_YOUR TASK_. State how many lines of the records below contain the word "screenshot". Give only the number.
□ □ □ □
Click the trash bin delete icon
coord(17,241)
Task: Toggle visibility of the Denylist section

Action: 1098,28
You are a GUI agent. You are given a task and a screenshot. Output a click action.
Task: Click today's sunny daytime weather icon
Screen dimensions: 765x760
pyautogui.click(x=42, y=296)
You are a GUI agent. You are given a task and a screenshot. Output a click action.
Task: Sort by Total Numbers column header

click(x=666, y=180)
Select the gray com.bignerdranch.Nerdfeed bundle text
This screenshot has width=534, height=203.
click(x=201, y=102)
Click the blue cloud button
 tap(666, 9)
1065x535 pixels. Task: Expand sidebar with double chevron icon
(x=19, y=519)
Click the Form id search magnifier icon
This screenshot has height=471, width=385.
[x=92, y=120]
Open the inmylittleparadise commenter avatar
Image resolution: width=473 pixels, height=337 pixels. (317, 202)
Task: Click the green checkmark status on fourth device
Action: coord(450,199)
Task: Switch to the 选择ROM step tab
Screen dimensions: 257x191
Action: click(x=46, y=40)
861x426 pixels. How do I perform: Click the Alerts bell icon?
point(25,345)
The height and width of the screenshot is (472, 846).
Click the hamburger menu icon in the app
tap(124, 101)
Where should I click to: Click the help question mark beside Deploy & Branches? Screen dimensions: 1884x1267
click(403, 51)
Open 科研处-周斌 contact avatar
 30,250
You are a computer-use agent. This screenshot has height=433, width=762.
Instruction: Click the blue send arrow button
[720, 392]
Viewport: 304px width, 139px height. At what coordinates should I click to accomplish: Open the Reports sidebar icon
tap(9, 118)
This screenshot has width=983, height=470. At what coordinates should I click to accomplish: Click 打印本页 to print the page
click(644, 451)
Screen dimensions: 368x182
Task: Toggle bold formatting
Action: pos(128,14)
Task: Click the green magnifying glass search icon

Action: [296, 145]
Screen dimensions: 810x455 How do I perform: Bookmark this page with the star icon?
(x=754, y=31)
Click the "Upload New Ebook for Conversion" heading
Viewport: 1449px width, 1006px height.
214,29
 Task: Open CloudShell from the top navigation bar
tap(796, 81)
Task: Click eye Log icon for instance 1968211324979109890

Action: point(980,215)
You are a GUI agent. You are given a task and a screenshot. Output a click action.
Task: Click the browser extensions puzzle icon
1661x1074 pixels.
□ □ □ □
_COMPLETE RESPONSE_. 8